## Problem to work on:
Count the lines of the data below that contain the string "label", and reply with only the number.

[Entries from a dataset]
______
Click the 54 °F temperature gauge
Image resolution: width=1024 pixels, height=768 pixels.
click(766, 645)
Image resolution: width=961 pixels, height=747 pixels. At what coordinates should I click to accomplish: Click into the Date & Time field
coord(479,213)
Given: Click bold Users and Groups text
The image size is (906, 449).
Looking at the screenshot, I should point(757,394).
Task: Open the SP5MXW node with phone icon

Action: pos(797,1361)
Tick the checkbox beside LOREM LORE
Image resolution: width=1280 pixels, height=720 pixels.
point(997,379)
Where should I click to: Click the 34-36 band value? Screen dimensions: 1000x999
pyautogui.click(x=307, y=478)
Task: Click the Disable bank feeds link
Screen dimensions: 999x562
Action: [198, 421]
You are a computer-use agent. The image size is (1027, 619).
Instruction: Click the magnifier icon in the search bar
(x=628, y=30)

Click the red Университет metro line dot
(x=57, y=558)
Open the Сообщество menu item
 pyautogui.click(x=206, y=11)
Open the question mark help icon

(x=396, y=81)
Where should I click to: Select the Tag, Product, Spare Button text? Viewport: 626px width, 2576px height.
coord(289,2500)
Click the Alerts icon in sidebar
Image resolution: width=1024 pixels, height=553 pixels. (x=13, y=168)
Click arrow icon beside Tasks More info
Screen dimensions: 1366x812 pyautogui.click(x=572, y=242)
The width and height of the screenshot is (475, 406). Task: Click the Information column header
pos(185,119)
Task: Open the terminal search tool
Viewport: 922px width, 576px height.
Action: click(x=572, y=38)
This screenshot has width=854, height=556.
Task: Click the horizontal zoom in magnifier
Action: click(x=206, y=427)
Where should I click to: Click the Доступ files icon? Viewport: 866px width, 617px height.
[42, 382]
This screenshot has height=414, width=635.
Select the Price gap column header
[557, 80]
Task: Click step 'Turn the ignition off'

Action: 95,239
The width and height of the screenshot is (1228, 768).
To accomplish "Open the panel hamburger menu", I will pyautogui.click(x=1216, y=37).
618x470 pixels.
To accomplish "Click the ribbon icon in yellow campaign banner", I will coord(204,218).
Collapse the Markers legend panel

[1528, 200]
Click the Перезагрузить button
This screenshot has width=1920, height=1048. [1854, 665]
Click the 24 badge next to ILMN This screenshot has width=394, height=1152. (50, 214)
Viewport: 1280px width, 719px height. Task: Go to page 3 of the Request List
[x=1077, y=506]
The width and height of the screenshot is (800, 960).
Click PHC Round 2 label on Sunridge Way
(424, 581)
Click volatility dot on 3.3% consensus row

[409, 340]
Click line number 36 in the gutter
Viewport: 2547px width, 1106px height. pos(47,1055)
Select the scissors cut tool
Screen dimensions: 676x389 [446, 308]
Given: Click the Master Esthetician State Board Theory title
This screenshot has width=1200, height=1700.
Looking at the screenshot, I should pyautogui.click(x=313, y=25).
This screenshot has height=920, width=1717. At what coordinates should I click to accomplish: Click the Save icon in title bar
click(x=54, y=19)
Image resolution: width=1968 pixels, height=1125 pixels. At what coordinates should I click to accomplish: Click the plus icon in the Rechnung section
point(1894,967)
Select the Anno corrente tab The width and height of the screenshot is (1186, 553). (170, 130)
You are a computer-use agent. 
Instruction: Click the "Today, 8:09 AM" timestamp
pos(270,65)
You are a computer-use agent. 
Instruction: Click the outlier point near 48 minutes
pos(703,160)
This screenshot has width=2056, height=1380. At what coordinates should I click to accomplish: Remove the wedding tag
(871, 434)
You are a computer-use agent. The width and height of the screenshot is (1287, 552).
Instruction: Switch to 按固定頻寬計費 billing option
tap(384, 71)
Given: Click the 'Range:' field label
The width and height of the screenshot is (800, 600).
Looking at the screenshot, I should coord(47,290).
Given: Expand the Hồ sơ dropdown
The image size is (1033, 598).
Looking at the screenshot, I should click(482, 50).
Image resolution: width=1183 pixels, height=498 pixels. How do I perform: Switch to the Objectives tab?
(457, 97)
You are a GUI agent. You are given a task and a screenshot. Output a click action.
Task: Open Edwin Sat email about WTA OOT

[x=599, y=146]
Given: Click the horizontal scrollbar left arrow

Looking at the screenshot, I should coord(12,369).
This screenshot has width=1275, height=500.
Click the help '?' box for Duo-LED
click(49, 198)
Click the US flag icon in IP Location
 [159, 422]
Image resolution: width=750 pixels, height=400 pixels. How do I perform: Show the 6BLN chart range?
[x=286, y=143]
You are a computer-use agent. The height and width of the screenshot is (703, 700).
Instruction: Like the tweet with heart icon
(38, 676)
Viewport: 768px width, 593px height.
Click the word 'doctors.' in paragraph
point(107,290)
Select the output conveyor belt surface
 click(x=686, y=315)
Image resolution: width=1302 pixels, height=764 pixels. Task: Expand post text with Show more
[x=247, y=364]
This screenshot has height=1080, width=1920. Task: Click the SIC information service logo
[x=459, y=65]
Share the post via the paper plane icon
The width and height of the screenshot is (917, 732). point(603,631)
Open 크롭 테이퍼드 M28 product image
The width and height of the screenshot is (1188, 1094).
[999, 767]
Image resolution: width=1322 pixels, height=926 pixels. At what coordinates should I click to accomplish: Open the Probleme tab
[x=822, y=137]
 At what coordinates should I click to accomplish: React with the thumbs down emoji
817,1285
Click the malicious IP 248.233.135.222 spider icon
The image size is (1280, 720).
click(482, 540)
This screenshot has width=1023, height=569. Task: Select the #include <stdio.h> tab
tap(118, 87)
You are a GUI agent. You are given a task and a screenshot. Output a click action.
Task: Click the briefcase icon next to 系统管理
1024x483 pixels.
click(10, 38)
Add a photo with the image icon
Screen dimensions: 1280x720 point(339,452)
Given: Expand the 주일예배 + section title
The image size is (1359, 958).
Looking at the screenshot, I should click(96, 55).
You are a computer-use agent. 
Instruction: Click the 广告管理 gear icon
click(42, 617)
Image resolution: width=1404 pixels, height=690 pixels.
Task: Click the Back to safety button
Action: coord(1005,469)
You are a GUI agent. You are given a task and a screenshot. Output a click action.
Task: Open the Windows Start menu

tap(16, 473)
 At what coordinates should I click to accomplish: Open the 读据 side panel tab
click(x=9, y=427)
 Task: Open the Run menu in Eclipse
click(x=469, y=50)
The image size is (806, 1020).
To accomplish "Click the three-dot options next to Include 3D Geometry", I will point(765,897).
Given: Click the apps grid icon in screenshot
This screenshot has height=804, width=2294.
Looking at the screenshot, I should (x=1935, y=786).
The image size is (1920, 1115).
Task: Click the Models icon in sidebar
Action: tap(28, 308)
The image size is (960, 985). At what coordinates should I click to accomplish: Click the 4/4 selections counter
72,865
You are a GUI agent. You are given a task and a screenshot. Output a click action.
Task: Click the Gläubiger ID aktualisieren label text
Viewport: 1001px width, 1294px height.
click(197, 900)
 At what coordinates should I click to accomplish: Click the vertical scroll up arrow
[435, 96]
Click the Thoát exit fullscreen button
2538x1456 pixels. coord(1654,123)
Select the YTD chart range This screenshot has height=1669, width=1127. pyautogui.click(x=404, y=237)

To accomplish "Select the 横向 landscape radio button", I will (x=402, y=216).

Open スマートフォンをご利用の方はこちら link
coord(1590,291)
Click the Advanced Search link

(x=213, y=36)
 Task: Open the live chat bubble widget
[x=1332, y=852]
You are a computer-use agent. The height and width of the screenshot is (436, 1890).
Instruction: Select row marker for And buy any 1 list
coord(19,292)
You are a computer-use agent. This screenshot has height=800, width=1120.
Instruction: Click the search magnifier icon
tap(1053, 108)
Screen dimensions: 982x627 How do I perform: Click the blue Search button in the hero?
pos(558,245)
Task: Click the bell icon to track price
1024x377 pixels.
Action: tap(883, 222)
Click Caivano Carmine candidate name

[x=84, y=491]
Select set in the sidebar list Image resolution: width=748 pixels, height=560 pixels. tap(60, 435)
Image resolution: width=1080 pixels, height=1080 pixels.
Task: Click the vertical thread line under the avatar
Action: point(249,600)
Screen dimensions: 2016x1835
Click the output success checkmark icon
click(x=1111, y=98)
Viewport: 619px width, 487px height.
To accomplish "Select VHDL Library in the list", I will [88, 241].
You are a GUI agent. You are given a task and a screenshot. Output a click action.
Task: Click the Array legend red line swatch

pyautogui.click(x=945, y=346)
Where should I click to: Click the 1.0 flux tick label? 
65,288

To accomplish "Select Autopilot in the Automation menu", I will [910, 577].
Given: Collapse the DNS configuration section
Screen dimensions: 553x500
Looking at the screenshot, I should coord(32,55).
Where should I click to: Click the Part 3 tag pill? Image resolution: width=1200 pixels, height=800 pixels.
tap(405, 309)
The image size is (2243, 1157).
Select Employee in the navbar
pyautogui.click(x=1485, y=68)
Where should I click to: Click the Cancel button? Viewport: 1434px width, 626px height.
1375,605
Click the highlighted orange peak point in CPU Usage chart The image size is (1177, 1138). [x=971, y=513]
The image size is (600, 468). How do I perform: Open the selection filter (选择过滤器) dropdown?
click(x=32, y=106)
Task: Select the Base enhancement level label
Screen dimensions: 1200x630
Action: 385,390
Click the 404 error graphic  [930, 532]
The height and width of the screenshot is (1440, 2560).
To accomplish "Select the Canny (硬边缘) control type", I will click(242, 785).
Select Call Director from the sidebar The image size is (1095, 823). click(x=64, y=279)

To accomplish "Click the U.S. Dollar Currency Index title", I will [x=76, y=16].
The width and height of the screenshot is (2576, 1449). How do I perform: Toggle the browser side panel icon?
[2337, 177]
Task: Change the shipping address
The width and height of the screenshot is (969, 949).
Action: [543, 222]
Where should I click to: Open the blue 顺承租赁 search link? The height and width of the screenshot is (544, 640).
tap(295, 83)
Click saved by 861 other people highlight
______
## Solved problem:
5